It’s been twenty years since the incantations of dark rituals first echoed from the cathedral buried beneath Tristram and the denizens of the Burning Hells were unleashed upon Sanctuary under the command of the series’ titular villain, Diablo. Since then, millions of players have experienced the intense and enthralling gameplay that’s become a hallmark of the series. Here’s to twenty more!
In 1996, Blizzard Entertainment released Diablo®, merging fast-paced point-and-click action with the character customization and progression found in traditional role-playing games. With immense replayability, memorable music, and a brooding atmosphere, Diablo defined the action-RPG genre, influencing many games to follow.
At BlizzCon 2016, we gathered a group of veteran demon slayers to spill their guts about what Diablo means to them. Check out the video to relive powerful memories from Sanctuary, as retold by Diablo developers past and present
In Diablo, you took up arms as a valiant Rogue, Sorcerer, or Warrior scouring the catacombs beneath the troubled town of Tristram to face an evil that threatened to infest the entire world—the Dark Lord, Diablo.
Diablo was released for both Mac and Windows PCs, a rarity at the time; to face a threat this menacing, it was critical to recruit as many potential heroes as possible. In addition to pitting players against a seemingly endless horde of vile, demonic, and undead creatures, Diablo also empowered those hungry for a more social gaming experience through our trailblazing online service, Battle.net. In its first month of operation, Battle.net brought players together in more than 1.5 million games.
Diablo II brought a four Act structure to the series, with heroes traveling to distant lands over the course of their quest to cleanse Sanctuary of evil. In Diablo II, you battled several of the most sinister forces of the Burning Hells, including Duriel, the Lord of Pain; Mephisto, the Lord of Hatred; and Diablo, the Lord of Terror. As players became embroiled in the conflict between the High Heavens and the Burning Hells, the Diablo series become recognized for its unique approach to traditional “good vs. evil” storytelling.
Diablo II’s five unique classes (Amazon, Barbarian, Necromancer, Paladin, and Sorceress) broadened the core archetypes of the previous game, and the customizable skill trees made these classes feel unique.
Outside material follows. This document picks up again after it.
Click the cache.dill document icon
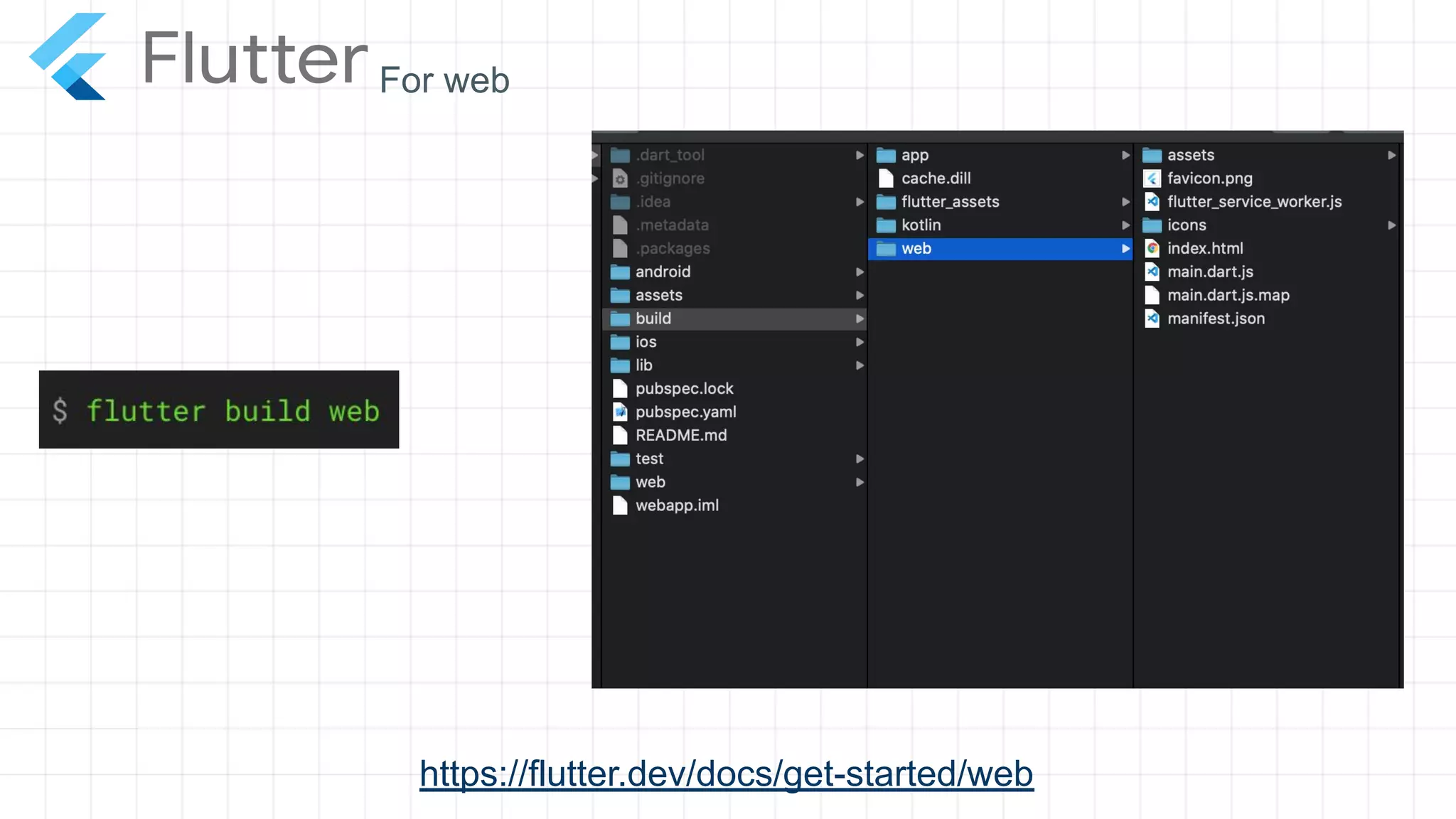The height and width of the screenshot is (819, 1456). tap(886, 178)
New mechanics—socketed items, gems, dual wielding, hirelings, and more—rounded out the series’ feeling of constant progression, and of developing your hero to your specifications. Updates to Battle.net made it easier than ever for you to party up, engage in thrilling duels, hunt down valuable artifacts, and compete for a spot on the ladder—all while adventuring online.
In Diablo II: Lord of Destruction®, you hunted down Baal, the last of the Prime Evils, as he ravaged the Barbarians of Arreat in search of the Worldstone, a priceless relic tied into the fabric of the world of Sanctuary. Lord of Destruction also added two new classes to Diablo II’s roster: the Druid, a versatile master of shape-shifting, summoning, and elemental magic; and the Assassin, a practitioner of mental disciplines, skilled in the use of traps and deadly martial arts.
Diablo II’s already prodigious item list expanded with rune words, charms, jewels, and new item properties like “ethereal.” Changes to the game allowed hirelings to level up and equip items, laying the groundwork for Diablo III’s followers.
Twenty years after the destruction of the Worldstone and the Prime Evils’ banishment from Sanctuary, rumors of a fallen star brought heroes to the rebuilt town of Tristram in search of an omen of the end times.
In addition to Barbarians—returning from Diablo II—players could now portray Demon Hunters, Monks, Witch Doctors or Wizards, and choose between male or female variants of each character class, a first for the series. Diablo III’s unique skill system allowed players to switch their abilities at will, incorporating unparalleled flexibility and experimentation into the series. All-new artisans brought additional depth to the crafting of gems and equipment that have become a big part of Diablo’s identity.
When Malthael, the Angel of Death, stole the Black Soulstone containing the essence of the seven Prime Evils, the fallen Archangel of Justice, Tyrael, charged you with finding and stopping Malthael before he could bend the Stone’s infernal power to his will. You explored the sprawling streets of Westmarch and ventured deep into the Pandemonium Fortress in a desperate bid to stop death itself.
Diablo III: Reaper of Souls™ added a new class (the Crusader) as well as a new Act to explore. It also included Adventure Mode, a brand new way to experience Diablo through bounties and Nephalem Rifts, randomized dungeons that meld the deadliest locales of Sanctuary with dangerous demons, taking the game’s substantial replayability to a whole new level.
Coming in 2017, the Rise of the Necromancer pack will bring the priests of Rathma, commanders of the dead, to Diablo III: Reaper of Souls. The pack will also give players access to additional character slots, an in-game pet, and more. Watch the preview video and the BlizzCon presentations below to learn more.
We look to Diablo’s legacy and our passionate player community for inspiration. You drive us to keep making Diablo an enjoyable experience for everyone. We hope you’ll continue to enjoy playing for many years to come.